One of the important results of this study is the microbiome change in the primary phase. The richness of the bacterial community significantly decreased in the primary phase of ASFV infection. For the cause of this observation, though environmental effects cannot be totally excluded, it is necessary to examine the possibility of the virus’s effects on the richness of the microbiome. It took only about 2 to 3 days for ASFV to be detected in the bloodstream and a few days more to observe the expression of host clinical signs, including fever [
54]. ASFV itself and/or immune cells affected by ASFV that reach the intestine via blood circulation may cause significant changes in the intestinal microbial ecosystem before host clinical symptoms appear. To the authors’ knowledge, this is the first evidence that a virus can change the gut microbiome during the incubation period of the disease.
The altered microbiome resulting from ASFV infection is similar to that observed with PRRSV and severe fever with thrombocytopenia syndrome virus (SFTSV) infections reported elsewhere. The microbiome affected by the viruses shared several features regarding the increased abundance of
Proteobacteria and
Spirochaetes but also decreased SCFA-producing families of
Ruminococcaceae and
Lachnospiraceae [
18,
19]. These may be the major changes in which a pig’s gut microbiome is affected by viruses that infect immune cells. On the other hand, pig intestines affected by enteric viruses, such as porcine epidemic diarrhea virus (PEDV), were observed to have an increased abundance of
Escherichia-Shigella,
Enterococcus,
Fusobacterium, and
Veillonella and decreased
Bacteroidetes such as
Bacteroides and
Prevotella [
55,
56]. Therefore, the microbiome can be controlled according to the mechanism that the virus uses for its infection and proliferation. Furthermore, the PRRSV-infected pigs in previous studies have shown a different microbiome profile in a strain-virulence-dependent fashion [
19]. Future studies need to investigate the effect of the virulence of ASFV on the gut microbiome or vice versa.

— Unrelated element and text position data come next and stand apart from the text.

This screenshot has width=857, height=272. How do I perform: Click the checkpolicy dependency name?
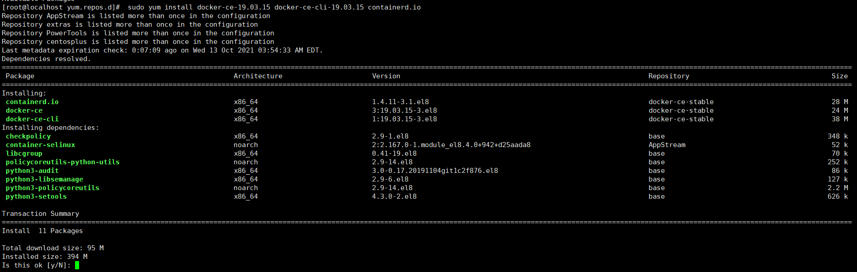click(28, 136)
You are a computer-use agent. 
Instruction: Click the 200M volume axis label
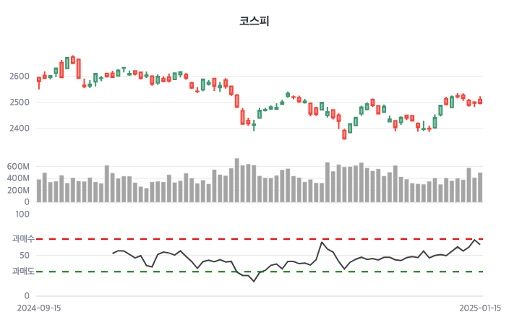point(19,191)
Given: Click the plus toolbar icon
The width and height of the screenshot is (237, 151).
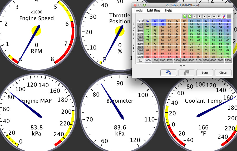Looking at the screenshot, I should click(214, 16).
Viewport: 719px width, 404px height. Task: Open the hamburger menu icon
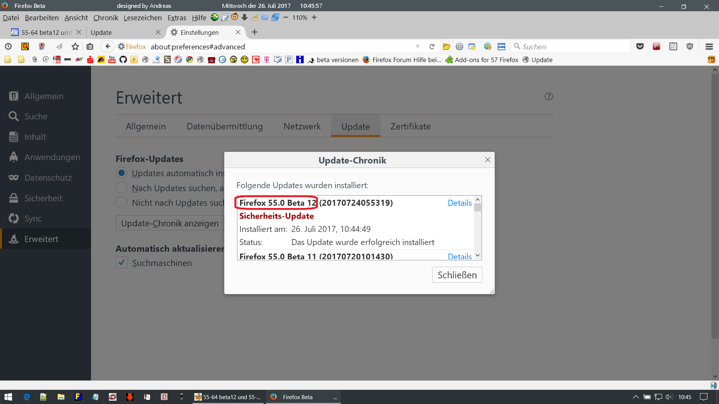coord(709,46)
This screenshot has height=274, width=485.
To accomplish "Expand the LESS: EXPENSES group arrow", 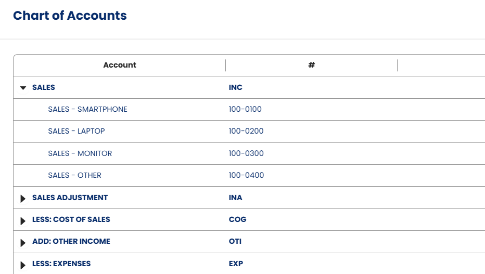I will click(x=23, y=264).
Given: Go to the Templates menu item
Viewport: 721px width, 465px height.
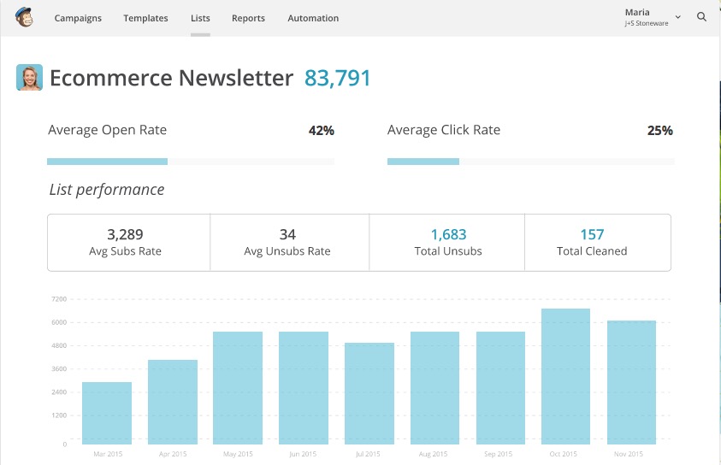Looking at the screenshot, I should (145, 18).
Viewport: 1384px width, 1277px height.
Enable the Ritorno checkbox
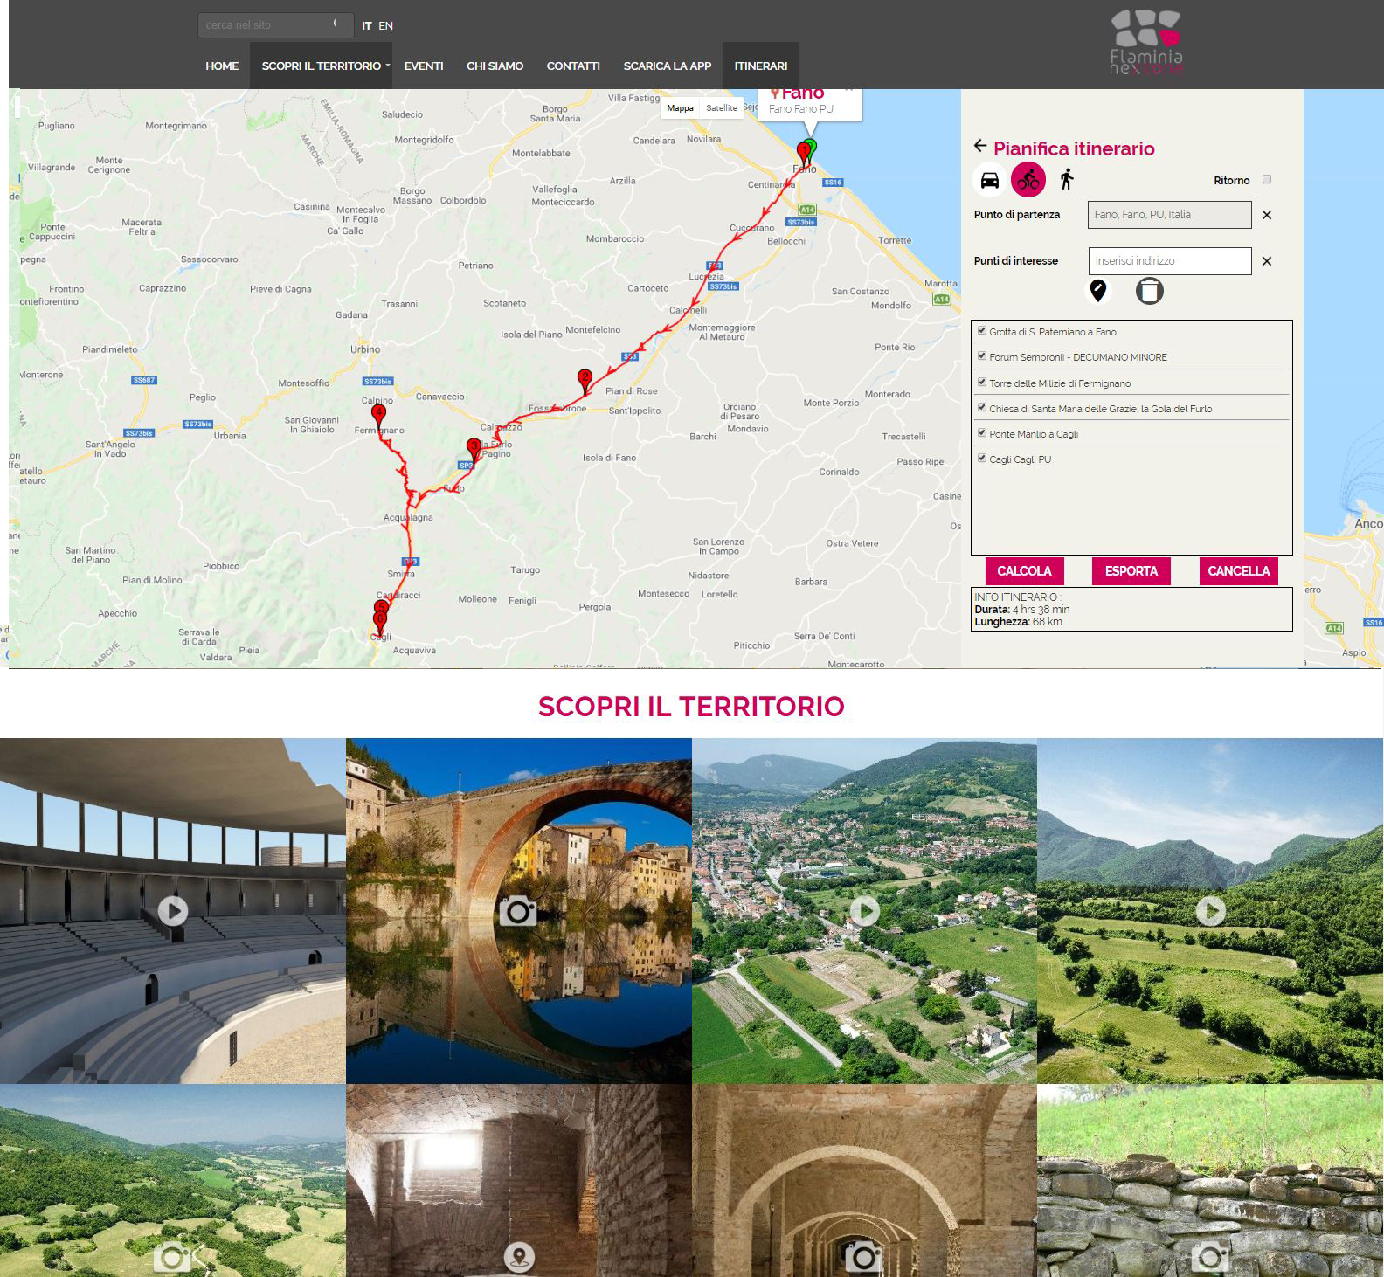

In the predictive functional analysis performed using PICRUSt, the immune-related pathways of the gut microbiome in the ASFV group were significantly compromised, indicating that ASFV modified the gut microbiome, and it may be associated with the status of host immune suppression. ASFV has developed a variety of mechanisms to evade host immune responses, including immunodeficiency via weakening innate immunity, blocking molecular signaling, disturbing cytokine systems and lymphoid depletion, and so on [
22,
32]. Although detailing these mechanisms is needed in the future, the results of the current study provide evidence for understanding the ASFV–pig immune system interaction.
Additionally, the results of this study can provide evidence for host–viral interactions and immunopathology in human VHF. Human VHF usually requires BL-3 and BL-4 facilities, and most experimental studies use rodent models [
57]. On the other hand, pigs are very similar to humans in terms of anatomy and the functions of the immune system, e.g., the presence of tonsils, which are absent in rodents. The porcine immune system resembles humans for more than 80% of the analyzed parameters in contrast to mice with only about 10% [
56]. For this reason, this study provides useful information to help answer questions regarding immunity in human VHF. The new evidence from this study that a gut microbiome affected by VHF infection can degrade the host’s immune function during the early stage of infection may inspire research on VHF etiology.